____ Extracted records
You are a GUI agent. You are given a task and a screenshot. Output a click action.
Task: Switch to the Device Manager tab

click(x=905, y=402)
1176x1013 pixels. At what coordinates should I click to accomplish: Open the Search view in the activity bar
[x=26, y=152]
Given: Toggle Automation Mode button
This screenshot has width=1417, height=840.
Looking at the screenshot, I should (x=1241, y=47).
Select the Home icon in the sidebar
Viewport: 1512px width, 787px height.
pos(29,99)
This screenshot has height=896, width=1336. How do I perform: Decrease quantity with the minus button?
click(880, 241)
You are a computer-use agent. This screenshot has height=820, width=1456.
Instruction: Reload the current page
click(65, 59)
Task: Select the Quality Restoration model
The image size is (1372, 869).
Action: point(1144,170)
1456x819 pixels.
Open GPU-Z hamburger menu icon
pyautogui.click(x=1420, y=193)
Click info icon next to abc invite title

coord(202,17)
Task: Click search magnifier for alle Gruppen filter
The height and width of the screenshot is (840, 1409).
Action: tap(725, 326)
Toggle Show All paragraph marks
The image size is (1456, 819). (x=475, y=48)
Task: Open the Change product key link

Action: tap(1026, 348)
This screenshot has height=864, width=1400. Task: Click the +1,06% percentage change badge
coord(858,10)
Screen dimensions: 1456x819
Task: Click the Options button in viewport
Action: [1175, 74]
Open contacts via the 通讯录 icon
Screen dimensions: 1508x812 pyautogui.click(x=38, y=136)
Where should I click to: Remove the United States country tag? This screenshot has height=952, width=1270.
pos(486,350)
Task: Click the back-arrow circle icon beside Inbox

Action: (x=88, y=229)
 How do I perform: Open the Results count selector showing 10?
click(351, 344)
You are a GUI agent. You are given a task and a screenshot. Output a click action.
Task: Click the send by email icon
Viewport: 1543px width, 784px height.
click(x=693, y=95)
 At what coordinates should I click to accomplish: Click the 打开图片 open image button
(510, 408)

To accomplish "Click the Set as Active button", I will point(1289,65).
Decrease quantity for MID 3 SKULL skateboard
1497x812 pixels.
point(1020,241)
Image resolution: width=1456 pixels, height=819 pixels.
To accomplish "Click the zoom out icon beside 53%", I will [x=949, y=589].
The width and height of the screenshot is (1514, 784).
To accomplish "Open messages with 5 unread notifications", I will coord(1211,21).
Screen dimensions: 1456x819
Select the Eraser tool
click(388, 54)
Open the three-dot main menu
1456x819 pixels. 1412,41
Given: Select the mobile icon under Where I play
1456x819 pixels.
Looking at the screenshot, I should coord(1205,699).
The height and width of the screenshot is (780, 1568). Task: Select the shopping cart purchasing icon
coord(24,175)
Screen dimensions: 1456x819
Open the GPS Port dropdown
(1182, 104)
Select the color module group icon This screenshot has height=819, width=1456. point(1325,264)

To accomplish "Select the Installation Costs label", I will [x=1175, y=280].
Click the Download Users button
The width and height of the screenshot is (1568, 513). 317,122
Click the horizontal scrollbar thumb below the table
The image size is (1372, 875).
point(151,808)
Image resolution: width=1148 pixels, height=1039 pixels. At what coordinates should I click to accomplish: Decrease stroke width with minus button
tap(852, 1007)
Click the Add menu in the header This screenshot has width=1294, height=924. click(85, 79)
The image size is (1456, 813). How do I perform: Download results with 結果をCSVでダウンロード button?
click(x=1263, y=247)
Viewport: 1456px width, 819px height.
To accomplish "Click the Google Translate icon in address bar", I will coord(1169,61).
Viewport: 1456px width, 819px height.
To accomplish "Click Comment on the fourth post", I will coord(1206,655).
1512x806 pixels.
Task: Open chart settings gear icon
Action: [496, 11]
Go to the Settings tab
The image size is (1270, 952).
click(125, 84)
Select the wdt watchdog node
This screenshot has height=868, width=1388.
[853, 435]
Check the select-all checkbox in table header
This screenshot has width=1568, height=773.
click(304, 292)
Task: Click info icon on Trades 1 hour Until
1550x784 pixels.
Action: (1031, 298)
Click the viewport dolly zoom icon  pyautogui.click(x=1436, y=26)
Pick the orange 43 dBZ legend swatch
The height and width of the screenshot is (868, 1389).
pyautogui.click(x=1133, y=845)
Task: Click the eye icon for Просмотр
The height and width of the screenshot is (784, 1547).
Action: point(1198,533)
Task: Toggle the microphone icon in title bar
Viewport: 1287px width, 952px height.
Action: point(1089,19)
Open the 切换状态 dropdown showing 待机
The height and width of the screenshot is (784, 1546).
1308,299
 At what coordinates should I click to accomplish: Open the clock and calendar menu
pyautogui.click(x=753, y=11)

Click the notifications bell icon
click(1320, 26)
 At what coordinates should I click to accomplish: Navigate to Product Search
________
■ **What the task asks**: Retrieve each line of the data in which the word "header" can be found.

■ **Output of the task**:
Click the Add menu in the header This screenshot has width=1294, height=924. click(85, 79)
Check the select-all checkbox in table header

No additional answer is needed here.